Questo, intanto in cifre e in sigle, ma vediamo meglio di che cosa si tratta.  A Milano nascerà il primo Sky Arts Production Hub, nuovo polo di commissione e produzione per arte e cultura finanziato con 18 milioni di euro in tre anni per produrre programmi artistici di qualità per il pubblico europeo.  Spiega Roberto Pisoni, direttore di Sky Arte HD:  «La scelta della sede a Milano è dovuta all’immagine e al patrimonio che l’Italia possiede a livello internazionale e la hub porterà a un aumento di posti di lavoro con nuovo personale sia italiano che tedesco», dando in questo modo – aggiungiamo noi – un aiuto allo sviluppo delle industrie culturali e creative sia in Italia che in Europa. 
Roberto Pisoni

Così il gruppo Sky si dimostra ancora una volta come il broadcaster che in Europa investe di più nell’arte: il 9 giugno, nel Regno Unito si sono fusi i due canali Sky Arts 1 e Sky Arts 2 per creare un unico servizio di Sky Arts on-demand con un’offerta di 1000 ore di contenuti culturali accompagnate da un aumento del 10% del bilancio di programmazione. I fuochi d’artificio a corredo dell’annuncio dell’investimento non sono mancati, come la promessa del più grande premio messo in palio per il vincitore del concorso fotografico che eleggerà nel 2016 lo “Sky Arts Photographer of the Year”.
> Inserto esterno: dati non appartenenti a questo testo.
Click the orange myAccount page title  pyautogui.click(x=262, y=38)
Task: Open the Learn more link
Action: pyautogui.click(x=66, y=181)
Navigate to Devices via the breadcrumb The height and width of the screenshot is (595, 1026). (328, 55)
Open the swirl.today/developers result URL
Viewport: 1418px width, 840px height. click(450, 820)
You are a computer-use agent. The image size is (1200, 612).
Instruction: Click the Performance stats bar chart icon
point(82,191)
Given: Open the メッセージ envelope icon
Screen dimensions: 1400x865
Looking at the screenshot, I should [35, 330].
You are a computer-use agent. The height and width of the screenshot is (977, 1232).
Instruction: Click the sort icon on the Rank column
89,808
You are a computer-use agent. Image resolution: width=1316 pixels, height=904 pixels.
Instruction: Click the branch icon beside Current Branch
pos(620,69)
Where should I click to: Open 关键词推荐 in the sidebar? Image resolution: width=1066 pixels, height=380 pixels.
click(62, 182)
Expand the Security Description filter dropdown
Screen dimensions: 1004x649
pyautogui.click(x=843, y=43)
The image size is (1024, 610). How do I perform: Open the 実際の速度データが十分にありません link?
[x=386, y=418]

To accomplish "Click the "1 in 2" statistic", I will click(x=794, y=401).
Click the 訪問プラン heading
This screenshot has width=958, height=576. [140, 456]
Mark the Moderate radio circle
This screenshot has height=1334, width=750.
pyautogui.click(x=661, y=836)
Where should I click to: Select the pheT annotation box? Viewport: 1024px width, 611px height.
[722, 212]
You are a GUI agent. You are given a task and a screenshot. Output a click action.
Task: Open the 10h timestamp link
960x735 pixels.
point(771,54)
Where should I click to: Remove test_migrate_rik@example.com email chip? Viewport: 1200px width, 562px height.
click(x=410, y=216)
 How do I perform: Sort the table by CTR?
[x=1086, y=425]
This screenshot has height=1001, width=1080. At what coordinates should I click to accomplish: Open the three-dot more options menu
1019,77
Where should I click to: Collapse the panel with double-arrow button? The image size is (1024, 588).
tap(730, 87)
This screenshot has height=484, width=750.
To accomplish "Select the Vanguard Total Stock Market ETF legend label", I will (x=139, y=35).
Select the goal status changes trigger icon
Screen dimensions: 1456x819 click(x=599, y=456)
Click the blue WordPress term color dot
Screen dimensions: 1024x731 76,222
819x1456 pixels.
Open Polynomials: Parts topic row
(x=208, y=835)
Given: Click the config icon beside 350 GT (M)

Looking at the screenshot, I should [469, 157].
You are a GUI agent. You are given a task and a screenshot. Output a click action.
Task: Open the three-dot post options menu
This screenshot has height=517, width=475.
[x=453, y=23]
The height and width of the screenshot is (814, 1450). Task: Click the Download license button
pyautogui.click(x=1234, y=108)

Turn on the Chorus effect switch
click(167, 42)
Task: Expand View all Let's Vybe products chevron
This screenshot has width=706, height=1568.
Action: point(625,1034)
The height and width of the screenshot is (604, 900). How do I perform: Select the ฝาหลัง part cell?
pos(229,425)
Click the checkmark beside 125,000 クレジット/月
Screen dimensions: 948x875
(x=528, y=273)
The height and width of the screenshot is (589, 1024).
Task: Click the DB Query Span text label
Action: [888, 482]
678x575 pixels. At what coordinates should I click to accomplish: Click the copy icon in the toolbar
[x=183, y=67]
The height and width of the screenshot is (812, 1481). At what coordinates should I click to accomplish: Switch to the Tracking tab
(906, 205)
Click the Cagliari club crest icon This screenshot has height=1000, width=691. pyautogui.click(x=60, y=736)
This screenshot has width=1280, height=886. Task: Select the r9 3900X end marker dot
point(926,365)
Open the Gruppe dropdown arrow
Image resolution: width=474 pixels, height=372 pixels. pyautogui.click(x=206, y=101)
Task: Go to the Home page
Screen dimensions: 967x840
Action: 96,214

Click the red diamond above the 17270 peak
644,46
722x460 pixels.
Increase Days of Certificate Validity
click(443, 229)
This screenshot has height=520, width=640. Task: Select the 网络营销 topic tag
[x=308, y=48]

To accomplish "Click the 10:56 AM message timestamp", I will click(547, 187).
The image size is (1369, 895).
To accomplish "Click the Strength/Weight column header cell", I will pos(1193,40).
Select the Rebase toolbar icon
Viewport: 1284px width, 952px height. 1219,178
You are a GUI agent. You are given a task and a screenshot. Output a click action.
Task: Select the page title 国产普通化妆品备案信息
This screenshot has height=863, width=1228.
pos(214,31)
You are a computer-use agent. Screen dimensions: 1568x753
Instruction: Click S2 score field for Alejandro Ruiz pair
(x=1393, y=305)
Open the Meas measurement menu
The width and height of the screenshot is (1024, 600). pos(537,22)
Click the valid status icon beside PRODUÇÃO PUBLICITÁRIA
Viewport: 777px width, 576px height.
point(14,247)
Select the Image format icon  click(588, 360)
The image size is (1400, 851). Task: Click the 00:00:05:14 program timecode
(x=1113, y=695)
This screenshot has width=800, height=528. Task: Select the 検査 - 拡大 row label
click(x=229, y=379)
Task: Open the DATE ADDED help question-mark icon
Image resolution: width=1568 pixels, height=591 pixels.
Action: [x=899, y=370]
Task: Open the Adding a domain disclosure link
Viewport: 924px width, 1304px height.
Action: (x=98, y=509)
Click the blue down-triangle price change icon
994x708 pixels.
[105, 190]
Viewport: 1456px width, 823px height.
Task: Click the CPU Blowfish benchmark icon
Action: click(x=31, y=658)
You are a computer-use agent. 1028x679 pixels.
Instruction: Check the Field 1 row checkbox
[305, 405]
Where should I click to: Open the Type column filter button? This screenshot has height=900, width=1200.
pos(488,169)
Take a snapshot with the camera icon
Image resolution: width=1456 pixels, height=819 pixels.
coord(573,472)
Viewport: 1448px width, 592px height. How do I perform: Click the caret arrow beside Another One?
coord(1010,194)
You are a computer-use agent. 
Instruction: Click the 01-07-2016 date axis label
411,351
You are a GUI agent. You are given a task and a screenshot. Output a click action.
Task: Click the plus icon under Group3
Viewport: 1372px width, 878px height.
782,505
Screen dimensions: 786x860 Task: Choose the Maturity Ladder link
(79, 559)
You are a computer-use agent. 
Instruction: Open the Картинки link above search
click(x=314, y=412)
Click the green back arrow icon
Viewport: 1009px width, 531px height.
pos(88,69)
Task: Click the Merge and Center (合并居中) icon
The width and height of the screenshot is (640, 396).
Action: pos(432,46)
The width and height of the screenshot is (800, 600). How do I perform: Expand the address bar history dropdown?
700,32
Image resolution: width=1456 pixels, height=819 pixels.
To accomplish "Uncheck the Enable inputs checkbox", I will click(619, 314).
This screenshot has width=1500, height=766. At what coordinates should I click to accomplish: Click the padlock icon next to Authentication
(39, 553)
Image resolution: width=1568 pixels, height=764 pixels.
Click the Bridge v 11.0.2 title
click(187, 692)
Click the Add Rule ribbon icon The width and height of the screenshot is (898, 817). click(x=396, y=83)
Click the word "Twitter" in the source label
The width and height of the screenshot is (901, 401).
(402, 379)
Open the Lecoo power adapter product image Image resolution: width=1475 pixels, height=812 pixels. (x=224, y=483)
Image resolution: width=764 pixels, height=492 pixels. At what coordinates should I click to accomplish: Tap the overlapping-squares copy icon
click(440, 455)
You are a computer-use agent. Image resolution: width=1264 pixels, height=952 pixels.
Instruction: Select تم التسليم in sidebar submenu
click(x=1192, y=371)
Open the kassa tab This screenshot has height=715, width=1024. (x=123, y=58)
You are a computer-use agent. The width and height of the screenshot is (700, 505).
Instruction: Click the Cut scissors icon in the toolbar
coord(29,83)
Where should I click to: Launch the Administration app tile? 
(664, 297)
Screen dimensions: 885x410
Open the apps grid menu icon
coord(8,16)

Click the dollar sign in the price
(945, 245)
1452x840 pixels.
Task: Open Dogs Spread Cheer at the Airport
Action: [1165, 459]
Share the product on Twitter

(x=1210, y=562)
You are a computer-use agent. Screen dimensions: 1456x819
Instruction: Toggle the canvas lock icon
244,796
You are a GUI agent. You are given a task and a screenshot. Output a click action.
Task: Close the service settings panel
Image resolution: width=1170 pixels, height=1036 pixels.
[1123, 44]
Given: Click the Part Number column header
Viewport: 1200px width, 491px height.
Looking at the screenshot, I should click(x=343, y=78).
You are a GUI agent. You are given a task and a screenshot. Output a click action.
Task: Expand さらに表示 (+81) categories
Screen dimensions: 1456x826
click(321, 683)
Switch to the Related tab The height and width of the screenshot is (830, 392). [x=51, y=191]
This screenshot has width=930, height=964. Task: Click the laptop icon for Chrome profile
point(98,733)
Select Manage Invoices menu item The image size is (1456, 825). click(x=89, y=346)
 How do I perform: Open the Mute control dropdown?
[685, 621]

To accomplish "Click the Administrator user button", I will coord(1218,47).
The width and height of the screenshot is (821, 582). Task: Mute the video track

Quindi, se solitamente l’estate è caratterizzata da una produzione televisiva scarsa, Sky inverte la tendenza. Infatti, lo Sky Arts Production Hub di Milano inizierà le prime attività proprio nei prossimi mesi con l’obiettivo di realizzare le prime produzioni per il 2016. Lo conferma sempre Pisoni, assicurando che «il prossimo autunno incominceranno le prime collaborazioni tra l’Italia e la Germania dalla quale potranno sorgere nuove opportunità straordinarie per l’hub milanese». In che senso? Per esempio con lo sconfinamento dalla televisione Sky verso il mondo dell’edutainment dei musei. 
Ma perché Sky continua a investire nel canale tra i meno importanti di tutto il suo palinsesto con il minor numero di dati auditel a confronto di Sky Cinema o Sky Sports che nella serata del 3 maggio ha raccolto il 10,8%, considerando il target commerciale 15-54 anni? Domanda lecita specie pensando che Sky Arte, per i numeri minimi che registra, non è neanche contemplato nei dati Auditel. Ma l’operazione del canale nella vasta piattaforma Sky va letta in termini di posizionamento per la qualità di contenuti che mostra di saper offrire. 
Achille Bonito Oliva, foto di Dino Ignani

Se negli anni Sessanta la Rai produceva una varietà di programmi legati all’Edutainment, oggi la tv pubblica continua a perdere share e qualità di programmi culturali e neanche due prime serate con Benigni sono in grado di riscattarne la mancanza. La Rai ha provato a riempire il vuoto televisivo lasciato dalla decennale esperienza con Philippe Daverio di Passepartout, con Achille Bonito Oliva di Fuori Quadro, programma che il 14 giugno prossimo riprende in otto puntate con nuove rubriche e una formula un po’ diversa da quella proposta un anno fa, il cui obiettivo rimane comunque quello di spiegare l’arte contemporanea al pubblico generalista della domenica. Bonito Oliva accompagna di nuovo i pranzi degli italiani con un viaggio alla scoperta dell’arte contemporanea, sconosciuta al grande pubblico italiano e che, abbandonando i rigidi confini della cornice, s’intreccia con il cinema, la fotografia, l’architettura, il teatro, la musica. Ma già nella scorsa edizione, nonostante la carica di “contemporaneità” che il programma si proponeva di fornire,  non è stato premiato dai risultati e neanche particolarmente apprezzato dalla stampa. 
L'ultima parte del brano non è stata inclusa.